*** Dataset content ***

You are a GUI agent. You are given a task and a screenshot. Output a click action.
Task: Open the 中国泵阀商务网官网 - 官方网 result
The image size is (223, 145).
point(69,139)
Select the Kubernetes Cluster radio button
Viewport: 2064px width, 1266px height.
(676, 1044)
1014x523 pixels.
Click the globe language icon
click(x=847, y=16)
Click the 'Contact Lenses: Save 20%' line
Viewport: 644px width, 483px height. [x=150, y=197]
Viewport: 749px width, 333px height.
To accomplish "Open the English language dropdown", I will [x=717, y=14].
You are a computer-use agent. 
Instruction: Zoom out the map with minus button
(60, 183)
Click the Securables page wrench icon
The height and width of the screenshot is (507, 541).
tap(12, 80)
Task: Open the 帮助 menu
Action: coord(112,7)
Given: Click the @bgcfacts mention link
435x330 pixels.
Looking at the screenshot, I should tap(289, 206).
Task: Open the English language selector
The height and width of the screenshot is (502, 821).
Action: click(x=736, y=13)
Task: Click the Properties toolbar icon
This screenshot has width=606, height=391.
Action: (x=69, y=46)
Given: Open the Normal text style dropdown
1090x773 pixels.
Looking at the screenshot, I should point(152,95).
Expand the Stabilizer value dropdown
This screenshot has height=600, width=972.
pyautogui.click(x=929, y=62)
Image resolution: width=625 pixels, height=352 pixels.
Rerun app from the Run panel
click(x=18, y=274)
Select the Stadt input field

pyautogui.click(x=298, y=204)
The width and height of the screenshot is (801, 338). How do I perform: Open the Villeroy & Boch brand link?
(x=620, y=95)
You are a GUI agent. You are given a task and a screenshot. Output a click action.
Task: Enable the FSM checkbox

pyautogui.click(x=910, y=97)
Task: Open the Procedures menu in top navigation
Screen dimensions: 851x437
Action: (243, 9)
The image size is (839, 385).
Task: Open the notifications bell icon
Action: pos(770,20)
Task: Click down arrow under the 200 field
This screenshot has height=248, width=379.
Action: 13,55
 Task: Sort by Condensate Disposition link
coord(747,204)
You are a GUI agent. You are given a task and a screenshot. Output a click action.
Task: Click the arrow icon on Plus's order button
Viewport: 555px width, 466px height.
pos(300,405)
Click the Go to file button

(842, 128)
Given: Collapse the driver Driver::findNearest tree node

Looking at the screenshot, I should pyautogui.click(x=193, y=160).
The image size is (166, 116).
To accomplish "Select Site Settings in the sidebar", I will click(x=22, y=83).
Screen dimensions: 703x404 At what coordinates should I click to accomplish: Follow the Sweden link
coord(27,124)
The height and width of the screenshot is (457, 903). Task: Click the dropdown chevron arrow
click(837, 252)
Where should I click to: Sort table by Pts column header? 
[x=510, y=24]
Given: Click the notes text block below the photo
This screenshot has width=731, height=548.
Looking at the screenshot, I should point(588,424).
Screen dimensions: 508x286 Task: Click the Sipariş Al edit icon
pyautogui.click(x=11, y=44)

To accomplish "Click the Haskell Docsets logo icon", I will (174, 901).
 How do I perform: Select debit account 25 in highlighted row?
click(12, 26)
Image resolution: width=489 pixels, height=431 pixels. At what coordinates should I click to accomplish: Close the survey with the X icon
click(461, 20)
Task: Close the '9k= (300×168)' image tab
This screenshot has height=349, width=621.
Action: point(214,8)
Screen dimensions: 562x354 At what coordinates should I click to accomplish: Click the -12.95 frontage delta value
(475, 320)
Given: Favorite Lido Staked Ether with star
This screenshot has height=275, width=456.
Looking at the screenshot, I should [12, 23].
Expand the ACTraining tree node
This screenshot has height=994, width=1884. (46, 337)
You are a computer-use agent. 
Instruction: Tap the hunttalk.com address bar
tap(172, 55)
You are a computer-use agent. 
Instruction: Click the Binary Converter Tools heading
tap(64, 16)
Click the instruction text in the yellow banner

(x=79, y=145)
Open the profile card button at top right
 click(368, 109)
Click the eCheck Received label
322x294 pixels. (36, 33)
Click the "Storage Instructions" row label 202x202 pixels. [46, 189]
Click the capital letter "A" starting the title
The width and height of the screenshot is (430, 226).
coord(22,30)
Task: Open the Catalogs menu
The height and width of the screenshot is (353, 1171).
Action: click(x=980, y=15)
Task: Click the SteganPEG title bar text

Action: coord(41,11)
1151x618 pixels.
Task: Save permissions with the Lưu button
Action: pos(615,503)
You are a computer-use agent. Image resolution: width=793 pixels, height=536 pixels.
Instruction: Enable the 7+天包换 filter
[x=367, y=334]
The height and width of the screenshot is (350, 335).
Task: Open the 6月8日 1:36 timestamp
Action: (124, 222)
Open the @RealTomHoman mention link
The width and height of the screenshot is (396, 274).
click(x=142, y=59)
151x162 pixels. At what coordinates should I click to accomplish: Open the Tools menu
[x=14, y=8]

*** End of Dataset content ***

§ Required action
Return nothing but the lines from the start of the listing above through the line containing "Task: Click the Properties toolbar icon", exactly as given.

§ Expected output
You are a GUI agent. You are given a task and a screenshot. Output a click action.
Task: Open the 中国泵阀商务网官网 - 官方网 result
The image size is (223, 145).
point(69,139)
Select the Kubernetes Cluster radio button
Viewport: 2064px width, 1266px height.
(676, 1044)
1014x523 pixels.
Click the globe language icon
click(x=847, y=16)
Click the 'Contact Lenses: Save 20%' line
Viewport: 644px width, 483px height. [x=150, y=197]
Viewport: 749px width, 333px height.
To accomplish "Open the English language dropdown", I will [x=717, y=14].
You are a computer-use agent. 
Instruction: Zoom out the map with minus button
(60, 183)
Click the Securables page wrench icon
The height and width of the screenshot is (507, 541).
tap(12, 80)
Task: Open the 帮助 menu
Action: coord(112,7)
Given: Click the @bgcfacts mention link
435x330 pixels.
Looking at the screenshot, I should tap(289, 206).
Task: Open the English language selector
The height and width of the screenshot is (502, 821).
Action: click(x=736, y=13)
Task: Click the Properties toolbar icon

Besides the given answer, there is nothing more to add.